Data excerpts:
┌──
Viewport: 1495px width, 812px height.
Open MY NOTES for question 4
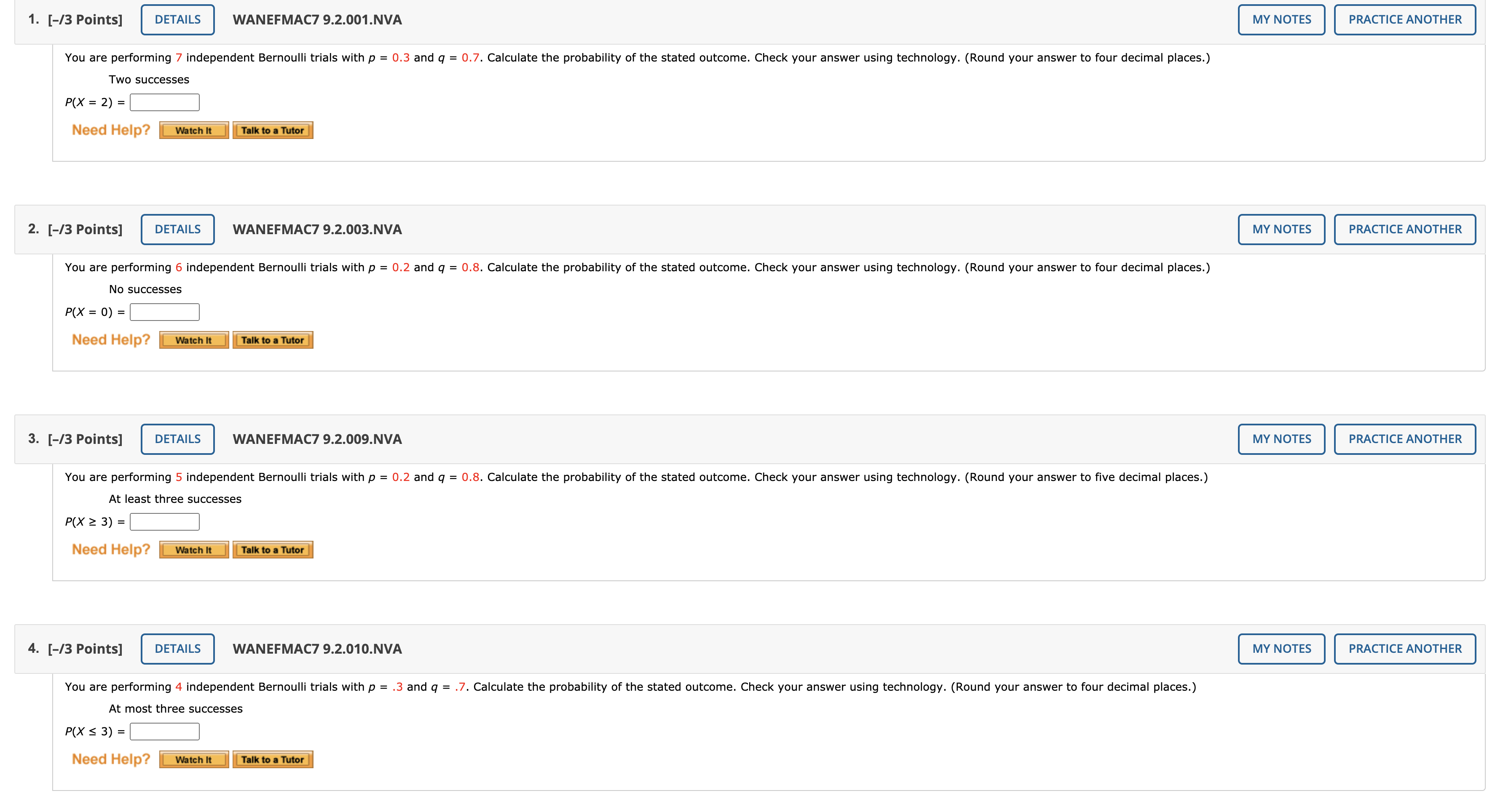pyautogui.click(x=1281, y=649)
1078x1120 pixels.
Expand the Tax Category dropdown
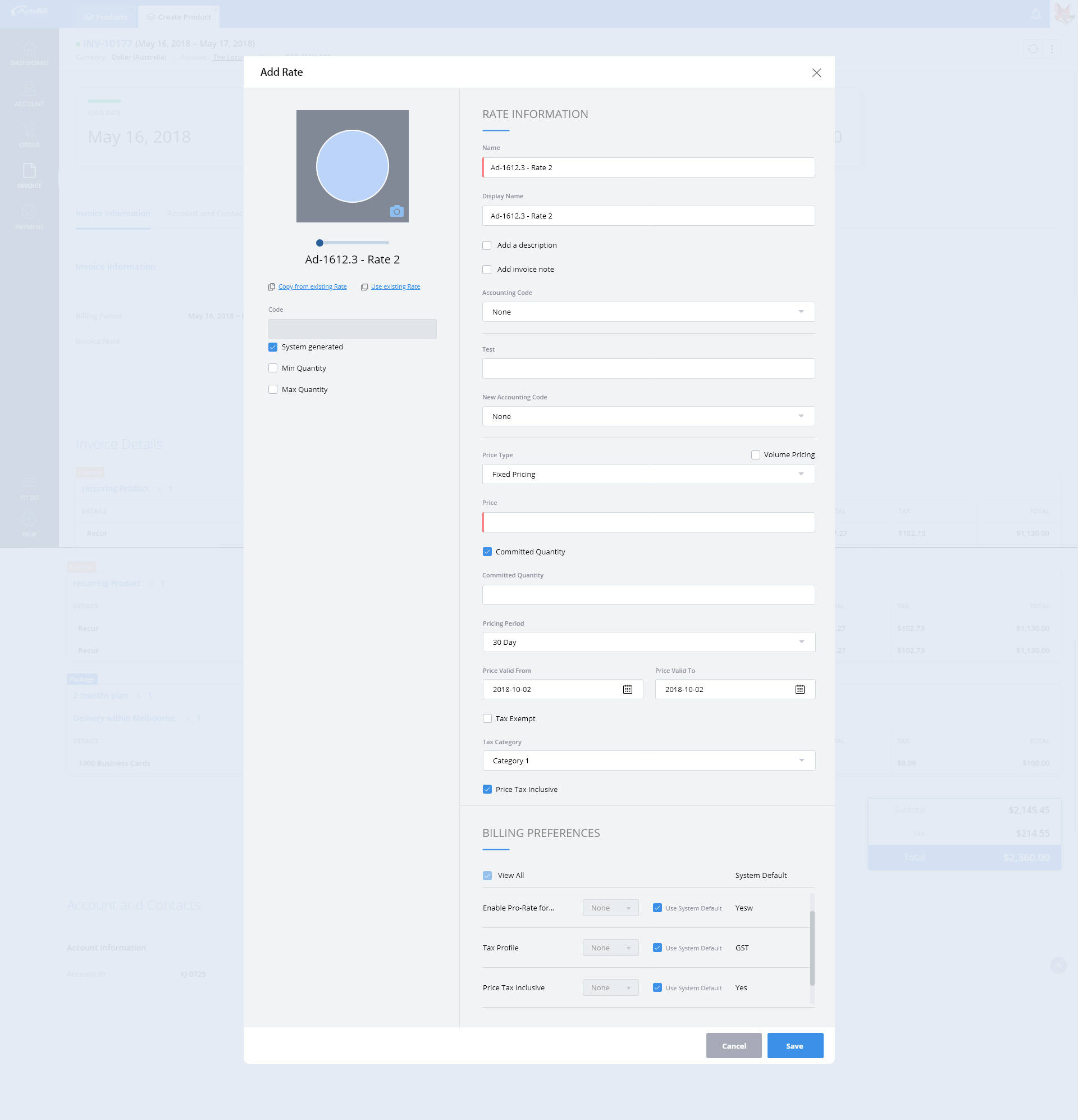click(648, 761)
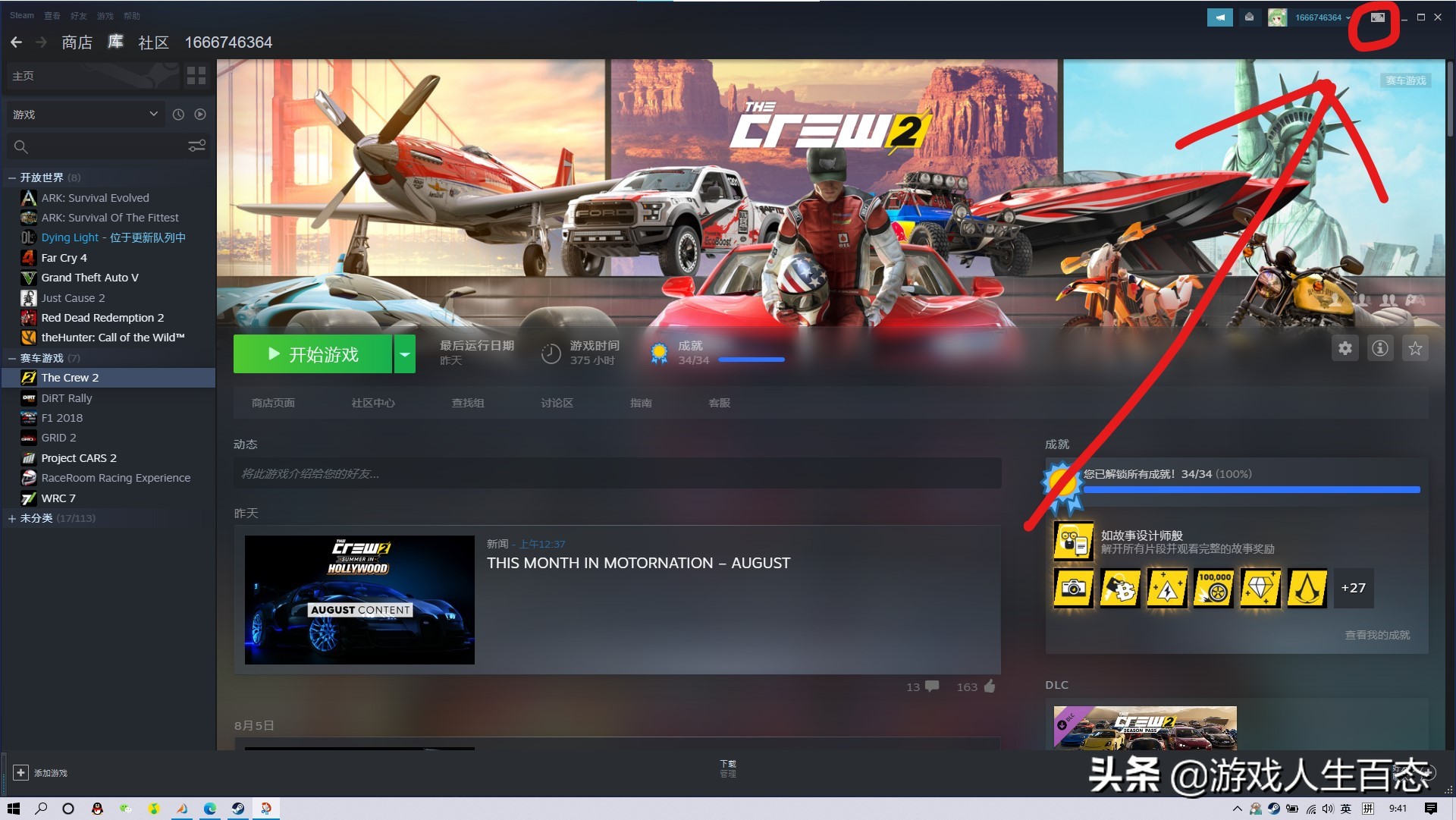Collapse the 开放世界 games group
Viewport: 1456px width, 820px height.
tap(11, 177)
└──
Activity: Repeat every record precisely. Any picture among them stays out of the copy.

Completed task:
Viewport: 1495px width, 812px height.
Open MY NOTES for question 4
pyautogui.click(x=1281, y=649)
1078x1120 pixels.
Expand the Tax Category dropdown
click(648, 761)
Collapse the 开放世界 games group
Viewport: 1456px width, 820px height.
tap(11, 177)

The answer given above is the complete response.